Não resisto a contar-vos aquela história exemplar que o Mário Dionísio deixa na sua autobiografia que ontem li. Corria o ano de 1943. Como forma de divulgação da cultura mas, claro, também de agitação política, um grupo de «amigos», entre os quais Sidónio Muralha, Fancine Benoît, Alexandre Cabral e o próprio Dionísio organizam militantemente na que hoje se chama a Casa do Alentejo, então denominada Grémio Alentejano, uma série de conferências. A primeira delas, proferida pelo matemático e figura de referência da oposição ao regime, Bento de Jesus Caraça, correria sem problemas de maior. Casa cheia, os eventos prometiam sucesso para os fins políticos em vista.
Já quando da segunda, tudo evidenciava que ia haver sarilho, na sala apinhada a mostrarem-se aqui e além os infiltrados provocadores, ali colocados para gerarem o boicote.
No momento em que o conferencista, o maestro Fernando Lopes Graça, a meio da sua prelecção, colocava um disco para ilustrar uma qualquer particularidade da música medieval, salta da boca de um deles em surdina um dichote achincalhante e apto à confusão que, num ápice, se generalizaria: «vira o disco e toca o mesmo!».
O efeito foi um rastilho. Apanhada de surpresa a sala reagiu, em exaltado tumulto. Segundos depois a pancadaria generalizava-se. «Cães à solta», lhes chama Dionísio, os «mercenários», agora em plena acção, «excitavam-se a si próprios». Aqui um berro vindo do seu magote «Quem é que disse morra a Pátria?» e de além, do mesmo grupo a resposta orquestrada: «Viva a Pátria!

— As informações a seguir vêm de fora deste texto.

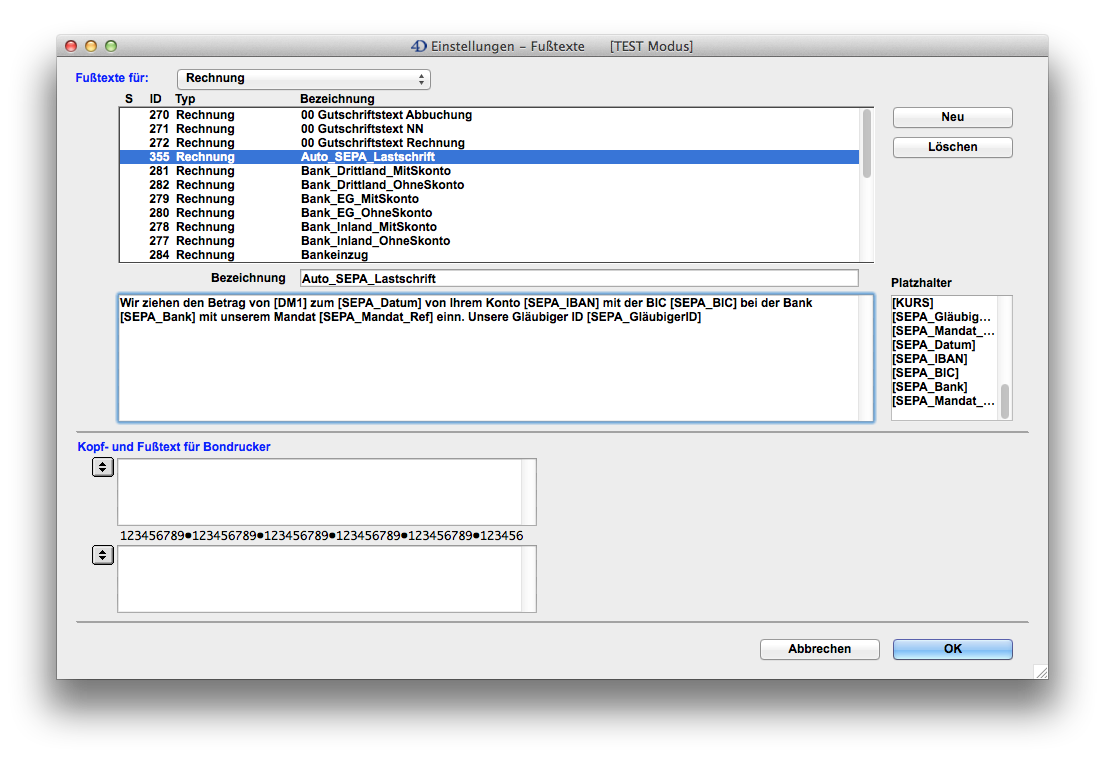The height and width of the screenshot is (758, 1105).
Task: Click the Löschen button
Action: coord(952,147)
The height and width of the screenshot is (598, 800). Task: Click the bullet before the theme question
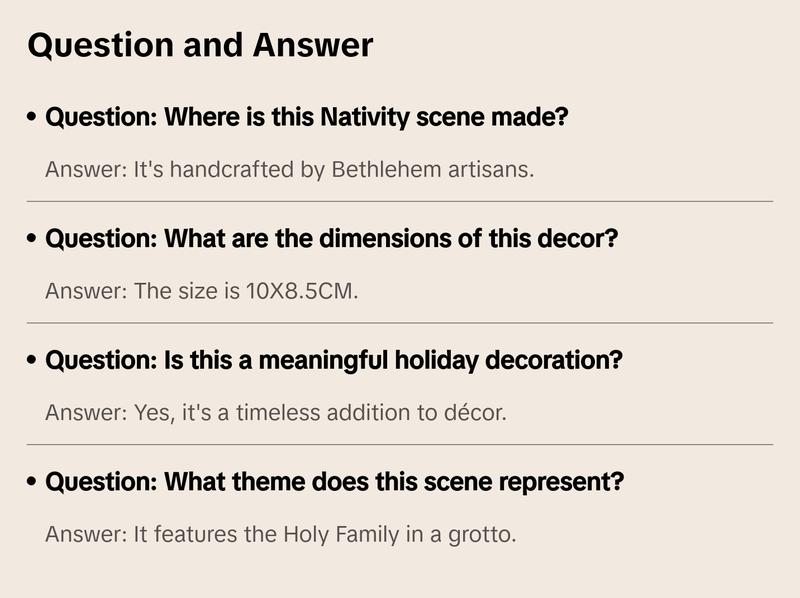[x=33, y=482]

Viva Salazar!» e logo a pronta retaliação verbal e física porque bater, por vezes, em caso de aperto, chega a ser uma excelente resposta.

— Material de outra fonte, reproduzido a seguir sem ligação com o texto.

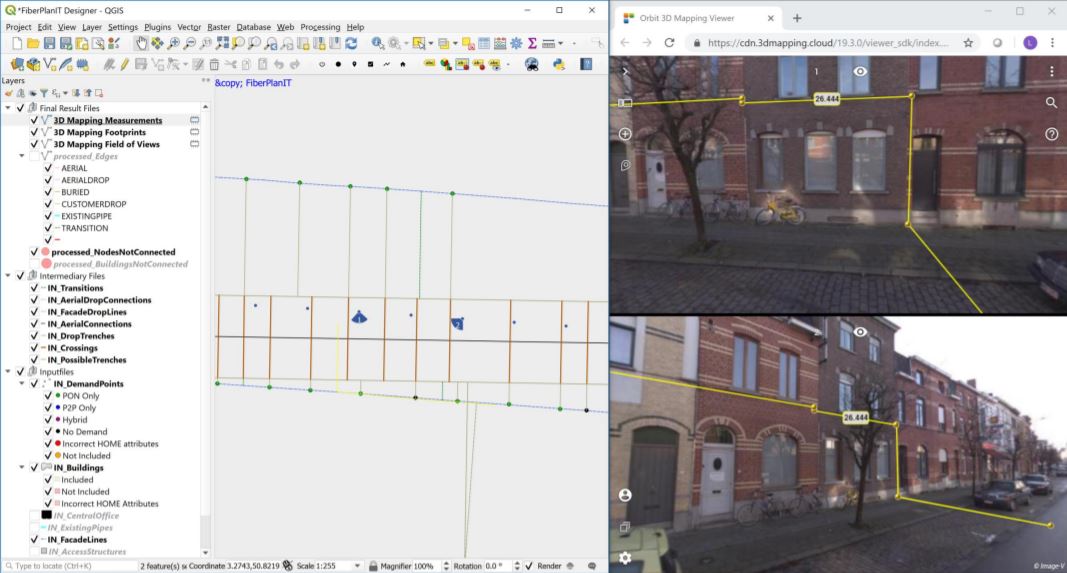Click the plus circle icon in Orbit sidebar
The height and width of the screenshot is (573, 1067).
pos(625,134)
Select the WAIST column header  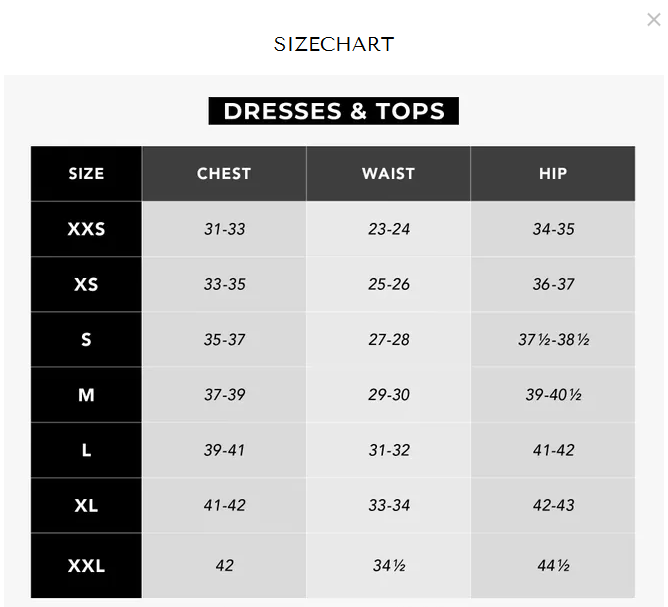click(x=389, y=173)
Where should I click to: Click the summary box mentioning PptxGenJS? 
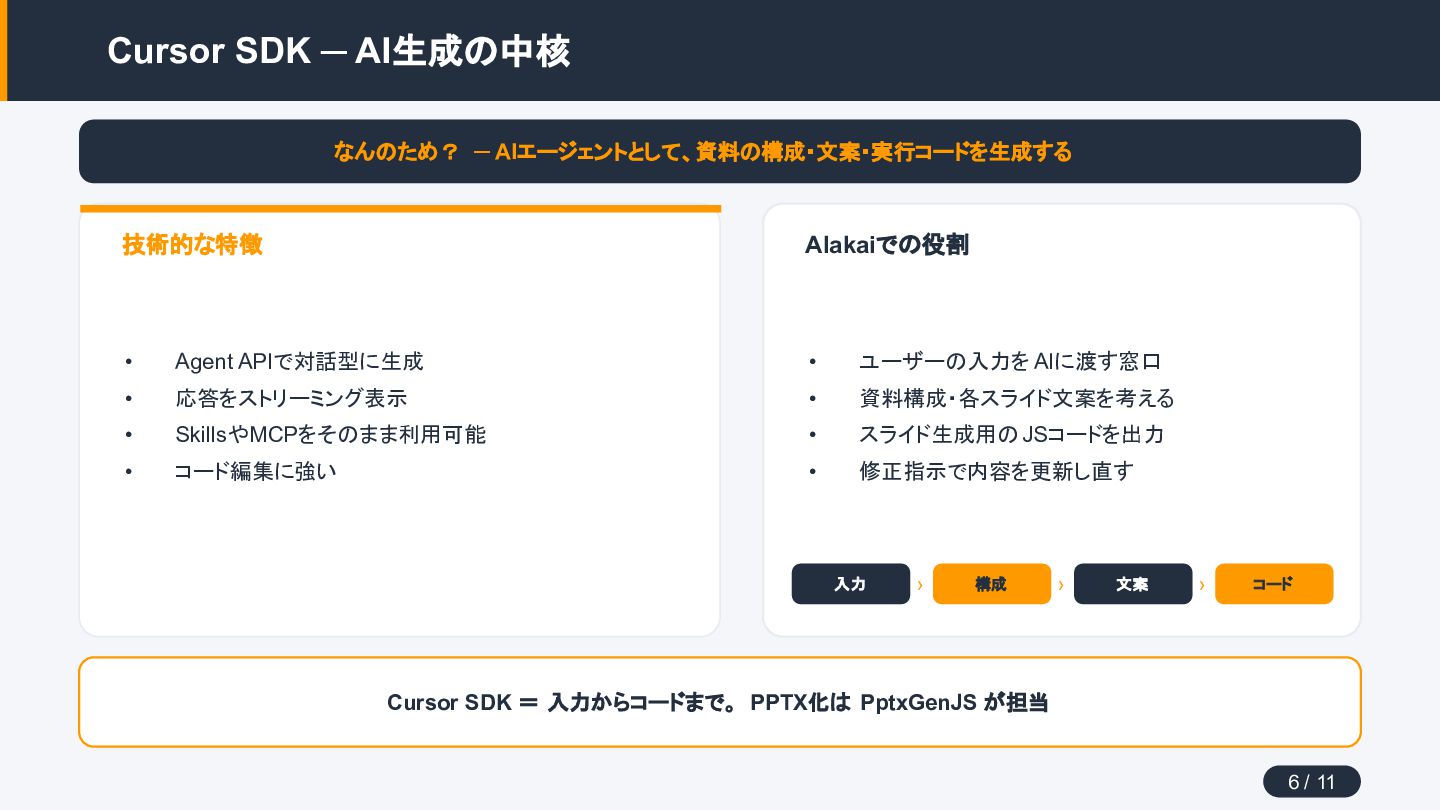720,702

Sucede que o Alexandre Cabral, que trabalharia na Carris, havia trazido um grupo de operários, daquela empresa, enrijecidos pelo trabalho braçal e, como se adivinha, no meio daquela refrega, ei-los em acção, com grossa artilharia dos seus afoitos punhos, a abrir clareiras entre a mole dos atrevidos esbirros.
No meio, e eis o momento do riso, Bento de Jesus Caraça, a sua figura imponente, contemplando a batalha campal que se instalara, maravilhava-se como é que ainda havia gente disposta a «bater-se pela cultura».
Bater-se no sentido próprio do termo, claro, à porrada, forma directa de as ideias entrarem dentro das cabeças, rachando-as!